HPV status and prognosis

Due to the small sample size, no firm conclusions can be drawn regarding the relationship between HPV positivity and treatment outcome. However, it is remarkable that the two hrHPV DNA-positive cases had the longest survival in this series. Both patients were without evidence of disease 105 and 215 months after initial treatment despite having bad prognostic subtypes. Despite the fact that the patient with the p16INK4A-positive sample died of another malignancy without evidence of recurrence of the LNEC, p16INK4A positivity was also associated with a better treatment response of the LNEC. In this study four patients remain alive with no evidence of disease: one with a TC, two with an AC, and one with a LNEC. TC are known to have a good prognosis, but the other three patients survived despite unfavorable tumor subtypes.
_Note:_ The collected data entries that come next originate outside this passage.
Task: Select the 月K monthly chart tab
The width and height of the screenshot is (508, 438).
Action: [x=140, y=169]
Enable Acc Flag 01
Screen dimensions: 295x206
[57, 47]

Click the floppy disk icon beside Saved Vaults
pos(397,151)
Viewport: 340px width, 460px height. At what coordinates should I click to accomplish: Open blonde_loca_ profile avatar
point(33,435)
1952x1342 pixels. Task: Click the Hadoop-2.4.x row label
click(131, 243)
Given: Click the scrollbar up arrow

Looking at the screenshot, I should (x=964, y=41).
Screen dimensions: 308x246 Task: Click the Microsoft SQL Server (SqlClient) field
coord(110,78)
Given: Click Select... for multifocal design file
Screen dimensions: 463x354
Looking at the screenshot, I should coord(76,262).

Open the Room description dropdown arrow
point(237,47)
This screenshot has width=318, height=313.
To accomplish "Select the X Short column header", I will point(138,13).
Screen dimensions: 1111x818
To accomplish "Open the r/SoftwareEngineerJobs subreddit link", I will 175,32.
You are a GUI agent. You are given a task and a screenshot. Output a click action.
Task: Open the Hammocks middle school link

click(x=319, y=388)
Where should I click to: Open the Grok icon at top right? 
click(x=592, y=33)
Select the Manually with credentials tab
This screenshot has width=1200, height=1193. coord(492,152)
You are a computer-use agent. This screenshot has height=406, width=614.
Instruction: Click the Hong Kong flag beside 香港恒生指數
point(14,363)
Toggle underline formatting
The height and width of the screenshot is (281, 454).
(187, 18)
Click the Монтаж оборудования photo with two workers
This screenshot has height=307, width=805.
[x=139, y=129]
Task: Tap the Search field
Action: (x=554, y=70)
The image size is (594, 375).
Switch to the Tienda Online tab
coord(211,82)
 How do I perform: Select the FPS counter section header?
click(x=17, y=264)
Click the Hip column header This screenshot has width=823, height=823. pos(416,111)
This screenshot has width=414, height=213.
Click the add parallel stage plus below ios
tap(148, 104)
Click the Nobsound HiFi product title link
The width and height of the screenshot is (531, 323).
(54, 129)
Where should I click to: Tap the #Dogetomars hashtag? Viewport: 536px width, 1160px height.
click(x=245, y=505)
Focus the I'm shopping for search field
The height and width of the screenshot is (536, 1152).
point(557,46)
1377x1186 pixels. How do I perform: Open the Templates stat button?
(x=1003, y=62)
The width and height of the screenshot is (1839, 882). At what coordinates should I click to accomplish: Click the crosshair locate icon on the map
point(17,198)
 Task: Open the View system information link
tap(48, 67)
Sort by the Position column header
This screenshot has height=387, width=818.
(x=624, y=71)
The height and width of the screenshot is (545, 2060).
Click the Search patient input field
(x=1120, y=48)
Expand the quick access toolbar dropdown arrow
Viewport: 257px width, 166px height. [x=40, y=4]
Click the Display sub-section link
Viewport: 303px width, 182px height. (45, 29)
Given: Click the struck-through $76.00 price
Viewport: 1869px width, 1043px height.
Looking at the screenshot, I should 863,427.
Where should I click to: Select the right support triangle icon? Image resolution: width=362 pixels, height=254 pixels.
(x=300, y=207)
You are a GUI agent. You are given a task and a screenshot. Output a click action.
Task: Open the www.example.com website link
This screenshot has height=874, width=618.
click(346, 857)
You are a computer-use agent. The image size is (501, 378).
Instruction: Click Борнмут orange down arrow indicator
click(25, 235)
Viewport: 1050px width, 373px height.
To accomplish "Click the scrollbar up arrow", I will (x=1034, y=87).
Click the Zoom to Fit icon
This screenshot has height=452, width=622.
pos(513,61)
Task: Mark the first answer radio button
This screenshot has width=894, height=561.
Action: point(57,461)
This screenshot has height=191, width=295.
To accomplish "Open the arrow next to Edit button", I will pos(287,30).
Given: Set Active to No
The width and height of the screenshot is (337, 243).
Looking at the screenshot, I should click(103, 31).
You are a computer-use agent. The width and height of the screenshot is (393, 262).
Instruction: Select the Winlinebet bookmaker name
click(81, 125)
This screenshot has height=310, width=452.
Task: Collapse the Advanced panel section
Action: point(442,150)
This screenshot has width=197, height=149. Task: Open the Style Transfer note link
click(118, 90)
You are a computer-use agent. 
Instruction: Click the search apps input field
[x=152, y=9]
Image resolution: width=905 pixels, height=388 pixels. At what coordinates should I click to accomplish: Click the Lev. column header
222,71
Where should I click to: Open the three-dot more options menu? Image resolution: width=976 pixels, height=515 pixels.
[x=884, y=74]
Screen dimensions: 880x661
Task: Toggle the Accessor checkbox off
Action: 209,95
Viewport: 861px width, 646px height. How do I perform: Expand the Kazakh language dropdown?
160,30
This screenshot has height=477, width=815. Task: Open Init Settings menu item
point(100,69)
Remarkably, two of these three patients were HPV positive. This finding is in line with previous observations in HPV-positive head and neck cancer [57, 32, 33]. However, in laryngeal cancer in particular, these favorable prognostic features of HPV-positive tumors have not been detected so far [34, 35]. No strong conclusions can be drawn from our series due to the small sample size and differences pertaining to tumor stage on presentation and applied treatment modality. Both HPV-positive patients were primarily treated with aggressive surgery, while other LNEC patients were subjected to various other treatment modalities including minimally invasive endoscopic surgery, radiotherapy, and chemo-radiotherapy. The exact mechanism behind the better response rate of HPV-positive head and neck tumors to (chemo) radiotherapy is still unknown. However, genetic differences, like p53 mutation or EGFR expression level, between HPV negative and positive tumors have been proposed [36, 37].

Conclusions

We describe the detection of hrHPV in LNEC for the first time. Two out of ten tissue samples of LNEC tested positive for hrHPV. These tumors had a high Ki-67 labeling index and very good prognosis. Despite the small number of cases, the results suggest that the involvement of hrHPV in LNEC might be associated with a better response to therapy and prognosis for these tumors. The detection of hrHPV might act as a potential marker in determining individual optimal treatment strategy. An independent larger series of LNEC is needed to confirm our findings.